**Text shown**
Tan Kim Ching (; 1829 – 27 February 1892), also known as Tan Kim Cheng, was a Chinese politician and businessman. He was the eldest of the three sons of Tan Tock Seng, the founder and financier of Tan Tock Seng Hospital. He was consul for Japan, Thailand and Russia, and was a member of the Royal Court of Siam. He was one of Singapore's leading Chinese merchants and was one of its richest men in Singapore at that time. He was also the first Asian member of the Straits Branch of the Royal Asiatic Society. After his father's death, he became the Kapitan Cina of the Straits Chinese community. He is believed to have been the head of the Triad in Malaya.

Business career
Tan was one of Singapore's leading Chinese merchants, one of the richest men in Singapore and had sizable business interests in Singapore, Siam, Vietnam and Malaya. His business boomed with rice mills he owned in Bangkok and Saigon. 

He helped to manage his father's firm, "Tan Tock Seng", which is named after his father. After his father's death, the firm was renamed as "Tan Kim Ching" after him. The business was carried on at "River-Side" (now known as Boat Quay) from 1851 to 1859 with him as the sole owner. In 1860, Tan admitted his brother Tan Swee Lim as a partner, the firm was renamed as "Tan Kim Ching & Brother". Tan Swee Lim left the firm after a few months. The firm was finally renamed as "Kim Ching & Co.". With considerable success at the firm, Tan subsequently bought rice mills at Saigon, Siam, and elsewhere which supplied him with his milled rice. In 1888, the company opened a branch in Hong Kong.

Tan also had mining concessions and had tin mining operations in the Kra Isthmus, Patani, Mount Ophir, Kampong Rusa, and various other places. 

He was  also one of the earliest merchants to import silk from China. 

In 1863, Tan paid $120,000 to set up the Tanjong Pagar Dock Company and purchased two steamships, Siam and Singapore.

In 1866, Tan, along with William Henry Macleod Read (Chairman of the Straits Chamber of Commerce), secured the lease for Klang from Raja Abdullah bin Raja Jaafar, the administrator of Klang. Among the benefits of this lease arrangement was being able to collect taxes. Their attempts to collect taxes from Raja Mahdi whose father Raja Sulaiman was Klang's headman, however, sparked off a civil war that became known as The Klang War or The Selangor Civil War.

Some historians have said that the history of Kra Buri began with its governor, Tan Kim Ching.

Diplomatic career 
Tan played a significant role in fostering relationships between Singapore and the colonial government on the one hand, and Siam and its ruler King Mongkut (Rama IV) on the other.

He helped Sir Harry Ord secure a new treaty with Kedah in 1867, and played an integral role in ending the Larut wars by getting Abdullah to seek British intervention, which led to the signing of treaties at Pangkor.

When the Hokkien-Teochew Riots which broke out on 5 May 1854 over 400 people were killed during 10 days of violence. In a meeting with British authorities, Tan Kim Ching represented the Hokkiens and with his assurance and that of Seah Eu Chin of the Teochews, the situation was brought to an end.

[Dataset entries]
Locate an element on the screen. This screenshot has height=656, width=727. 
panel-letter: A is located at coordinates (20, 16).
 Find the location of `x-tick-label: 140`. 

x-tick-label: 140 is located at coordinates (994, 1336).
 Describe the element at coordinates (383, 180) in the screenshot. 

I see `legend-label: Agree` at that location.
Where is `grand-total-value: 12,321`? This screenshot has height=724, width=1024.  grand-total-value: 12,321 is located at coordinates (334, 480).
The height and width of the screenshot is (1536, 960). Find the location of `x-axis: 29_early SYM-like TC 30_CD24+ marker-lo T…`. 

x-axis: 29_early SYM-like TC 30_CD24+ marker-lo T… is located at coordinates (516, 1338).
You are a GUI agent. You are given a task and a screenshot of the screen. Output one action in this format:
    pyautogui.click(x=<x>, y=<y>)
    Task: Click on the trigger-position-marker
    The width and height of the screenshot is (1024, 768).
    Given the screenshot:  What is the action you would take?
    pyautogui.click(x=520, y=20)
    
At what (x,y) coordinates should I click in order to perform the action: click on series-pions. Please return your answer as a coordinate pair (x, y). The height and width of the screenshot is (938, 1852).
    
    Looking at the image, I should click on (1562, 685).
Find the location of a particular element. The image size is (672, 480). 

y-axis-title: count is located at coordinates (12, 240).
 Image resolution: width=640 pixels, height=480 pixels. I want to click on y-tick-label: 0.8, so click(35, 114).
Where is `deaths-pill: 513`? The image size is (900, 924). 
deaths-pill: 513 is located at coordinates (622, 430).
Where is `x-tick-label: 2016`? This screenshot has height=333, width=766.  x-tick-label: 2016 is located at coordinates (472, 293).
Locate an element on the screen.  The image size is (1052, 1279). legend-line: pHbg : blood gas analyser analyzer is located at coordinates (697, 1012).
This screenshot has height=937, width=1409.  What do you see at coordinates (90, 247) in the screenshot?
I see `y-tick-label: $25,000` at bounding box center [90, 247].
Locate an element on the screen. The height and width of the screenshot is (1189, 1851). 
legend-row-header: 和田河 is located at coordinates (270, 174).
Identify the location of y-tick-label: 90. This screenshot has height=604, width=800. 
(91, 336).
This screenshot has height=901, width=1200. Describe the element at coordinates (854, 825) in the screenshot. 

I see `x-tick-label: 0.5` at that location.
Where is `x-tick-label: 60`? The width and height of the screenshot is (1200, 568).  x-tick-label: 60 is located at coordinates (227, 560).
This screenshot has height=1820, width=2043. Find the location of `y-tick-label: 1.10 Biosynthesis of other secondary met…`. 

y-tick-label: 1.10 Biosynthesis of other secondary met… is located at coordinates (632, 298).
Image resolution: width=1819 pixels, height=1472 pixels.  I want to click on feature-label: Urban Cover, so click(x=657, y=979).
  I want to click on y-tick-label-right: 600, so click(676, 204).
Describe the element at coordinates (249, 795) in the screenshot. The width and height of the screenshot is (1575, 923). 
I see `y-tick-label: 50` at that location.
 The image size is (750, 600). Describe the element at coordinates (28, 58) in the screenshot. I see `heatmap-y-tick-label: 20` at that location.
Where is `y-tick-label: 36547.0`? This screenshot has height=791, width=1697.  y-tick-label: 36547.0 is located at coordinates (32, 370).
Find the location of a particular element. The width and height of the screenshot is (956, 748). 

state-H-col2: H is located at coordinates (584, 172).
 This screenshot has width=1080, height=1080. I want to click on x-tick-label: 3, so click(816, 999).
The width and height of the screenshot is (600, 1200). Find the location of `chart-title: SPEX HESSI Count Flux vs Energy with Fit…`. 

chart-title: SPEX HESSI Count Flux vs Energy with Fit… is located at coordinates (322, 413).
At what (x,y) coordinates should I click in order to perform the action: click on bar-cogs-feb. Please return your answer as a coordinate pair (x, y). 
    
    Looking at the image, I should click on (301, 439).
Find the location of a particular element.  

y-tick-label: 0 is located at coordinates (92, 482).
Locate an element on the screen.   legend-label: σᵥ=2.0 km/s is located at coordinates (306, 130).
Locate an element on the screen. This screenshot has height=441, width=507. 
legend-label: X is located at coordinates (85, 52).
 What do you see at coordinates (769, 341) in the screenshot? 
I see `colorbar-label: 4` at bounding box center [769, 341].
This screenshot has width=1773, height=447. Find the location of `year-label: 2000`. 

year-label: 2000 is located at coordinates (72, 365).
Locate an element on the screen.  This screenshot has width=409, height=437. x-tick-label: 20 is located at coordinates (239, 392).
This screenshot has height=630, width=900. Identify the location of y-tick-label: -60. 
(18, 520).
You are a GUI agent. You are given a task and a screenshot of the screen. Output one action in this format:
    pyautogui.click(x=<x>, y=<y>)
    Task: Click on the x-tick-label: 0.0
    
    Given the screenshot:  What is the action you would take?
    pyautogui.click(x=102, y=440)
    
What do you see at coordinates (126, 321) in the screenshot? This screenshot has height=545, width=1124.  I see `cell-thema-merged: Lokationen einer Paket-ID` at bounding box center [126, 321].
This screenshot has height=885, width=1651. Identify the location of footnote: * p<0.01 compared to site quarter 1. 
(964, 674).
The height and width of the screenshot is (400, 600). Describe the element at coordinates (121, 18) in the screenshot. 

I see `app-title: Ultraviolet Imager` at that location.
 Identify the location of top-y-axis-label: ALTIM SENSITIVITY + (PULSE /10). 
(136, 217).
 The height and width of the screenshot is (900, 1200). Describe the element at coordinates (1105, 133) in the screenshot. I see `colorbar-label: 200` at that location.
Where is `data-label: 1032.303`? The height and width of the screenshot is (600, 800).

**Tasks and exercises**
1. From the text on Tan Kim Ching, reproduce the passage from "Some historians have" up to and including "on the other.".
2. Translate this sentence from the text on Tan Kim Ching into Spanish: "In 1863, Tan paid $120,000 to set up the Tanjong Pagar Dock Company and purchased two steamships, Siam and Singapore."

**Per-task answers**
1.
Some historians have said that the history of Kra Buri began with its governor, Tan Kim Ching.

Diplomatic career 
Tan played a significant role in fostering relationships between Singapore and the colonial government on the one hand, and Siam and its ruler King Mongkut (Rama IV) on the other.

2. En 1863, Tan pagó 120.000 dólares para fundar la Tanjong Pagar Dock Company y compró dos buques de vapor, el Siam y el Singapore.